Job
In the article on inquiry-based learning, copy the passage from "Research shows that" to "around the world." word for word.

Excerpted text
• • • •

Research shows that students who engage in inquiry-based learning perform better on standardised tests than students in more traditional learning environments. (Shutterstock)
“Inquiry-based learning” is a hot topic in education these days, both in Canada and around the world.
In Canada, Ontario’s incoming premier Doug Ford recently declared his opposition to recent curriculum reforms including the inquiry-based “discovery math.”
“Kids used to learn math by doing things like memorizing a multiplication table, and it worked,” Ford said during the recent provincial election. “Instead, our kids are left with experimental discovery math. That hardly teaches math at all. Instead, everyone gets a participation ribbon and our kids are left to fend for themselves.”
Ford is not the only Canadian critic of a vision for education organized around discovery, exploration and inquiry.
Promoted in the provinces of B.C. and Alberta, this vision has been criticized by media columnists such as David Staples and Margaret Wente — who have argued that “inquiry” has left parents and students confused, and is jeopardising Canada’s position as a global leader in education.
They have called for a return to traditional forms of education focused on, as Staples put it, “explicit instruction and diligent practice that leads to automatic recall of basic facts.”
Criticism like this has created significant uncertainty around the value and efficacy of inquiry, not just in Canada, but in other high performing jurisdictions of education including Singapore and Estonia.
Beyond ‘discovery learning’
In a recent study, together with colleagues at the University of Calgary including graduate student Cameron Smith, I examined the evidence for various arguments made against inquiry-based approaches to teaching and learning.
Our research shows the critics do get one thing right: There is a lot of evidence that “discovery learning” — where students must uncover key principles or information on their own — has limited educational value.
(Shutterstock)
The problem with using this research to dismiss inquiry altogether, however, is that it does not distinguish discovery learning from other approaches to inquiry that have been shown to possess significant educational value.
These include guided approaches to inquiry such as project-based and problem-based learning. They also include approaches to inquiry aligned with the authentic education movement involving authentic intellectual work and discipline-based inquiry.
Within these approaches to inquiry, students are given opportunities to engage in meaningful work worthy of their time and attention and connected to the world in which they live.
They also move beyond memorizing information and algorithms — towards demonstrating deep understanding of key insights, concepts and processes by applying them within unfamiliar contexts.
Success on standardised tests
Examples of this kind of inquiry include a Grade 5 investigation into how water could be desalinated and purified after contamination by a tsunami.
In contrast to what the critics of inquiry claim, these investigations all required direct instruction and the need to recall basic facts. However, they also extended these traditional approaches to education in ways “that might support deeper understandings and more engaged learning.”

• • • •

[Collection entries]
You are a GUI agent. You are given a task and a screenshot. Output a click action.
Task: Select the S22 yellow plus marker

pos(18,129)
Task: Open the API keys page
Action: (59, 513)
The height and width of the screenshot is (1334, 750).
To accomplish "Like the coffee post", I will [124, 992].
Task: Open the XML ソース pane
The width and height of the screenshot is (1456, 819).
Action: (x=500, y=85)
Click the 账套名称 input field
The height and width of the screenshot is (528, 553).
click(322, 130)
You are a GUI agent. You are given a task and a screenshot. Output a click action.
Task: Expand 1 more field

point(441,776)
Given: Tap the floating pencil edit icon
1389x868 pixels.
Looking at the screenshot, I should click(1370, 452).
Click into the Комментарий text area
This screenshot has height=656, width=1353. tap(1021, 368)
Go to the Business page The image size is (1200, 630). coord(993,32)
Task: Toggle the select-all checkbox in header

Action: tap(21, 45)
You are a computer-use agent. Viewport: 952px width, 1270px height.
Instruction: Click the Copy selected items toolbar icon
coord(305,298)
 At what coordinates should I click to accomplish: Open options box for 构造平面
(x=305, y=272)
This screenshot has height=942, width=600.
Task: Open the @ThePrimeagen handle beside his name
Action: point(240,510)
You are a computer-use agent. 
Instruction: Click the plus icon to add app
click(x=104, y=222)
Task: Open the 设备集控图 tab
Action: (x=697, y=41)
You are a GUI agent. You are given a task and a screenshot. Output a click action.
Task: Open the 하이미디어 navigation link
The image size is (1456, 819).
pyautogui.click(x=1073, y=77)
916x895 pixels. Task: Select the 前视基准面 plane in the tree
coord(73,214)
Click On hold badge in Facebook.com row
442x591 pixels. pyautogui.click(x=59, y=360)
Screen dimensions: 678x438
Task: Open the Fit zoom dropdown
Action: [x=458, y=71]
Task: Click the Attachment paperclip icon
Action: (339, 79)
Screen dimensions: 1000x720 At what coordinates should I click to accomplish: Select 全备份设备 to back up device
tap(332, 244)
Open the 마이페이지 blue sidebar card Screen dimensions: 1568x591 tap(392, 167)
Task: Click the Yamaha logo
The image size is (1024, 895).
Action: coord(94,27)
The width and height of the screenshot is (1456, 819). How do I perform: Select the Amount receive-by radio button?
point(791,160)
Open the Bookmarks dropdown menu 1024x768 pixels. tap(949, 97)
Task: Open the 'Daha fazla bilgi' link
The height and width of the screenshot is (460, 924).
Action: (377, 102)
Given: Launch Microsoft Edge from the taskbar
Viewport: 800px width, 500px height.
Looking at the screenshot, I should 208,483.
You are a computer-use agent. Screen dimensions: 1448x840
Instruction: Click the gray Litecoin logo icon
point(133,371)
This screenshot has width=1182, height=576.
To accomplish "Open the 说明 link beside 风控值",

• • • •

Full solution
Research shows that students who engage in inquiry-based learning perform better on standardised tests than students in more traditional learning environments. (Shutterstock)
“Inquiry-based learning” is a hot topic in education these days, both in Canada and around the world.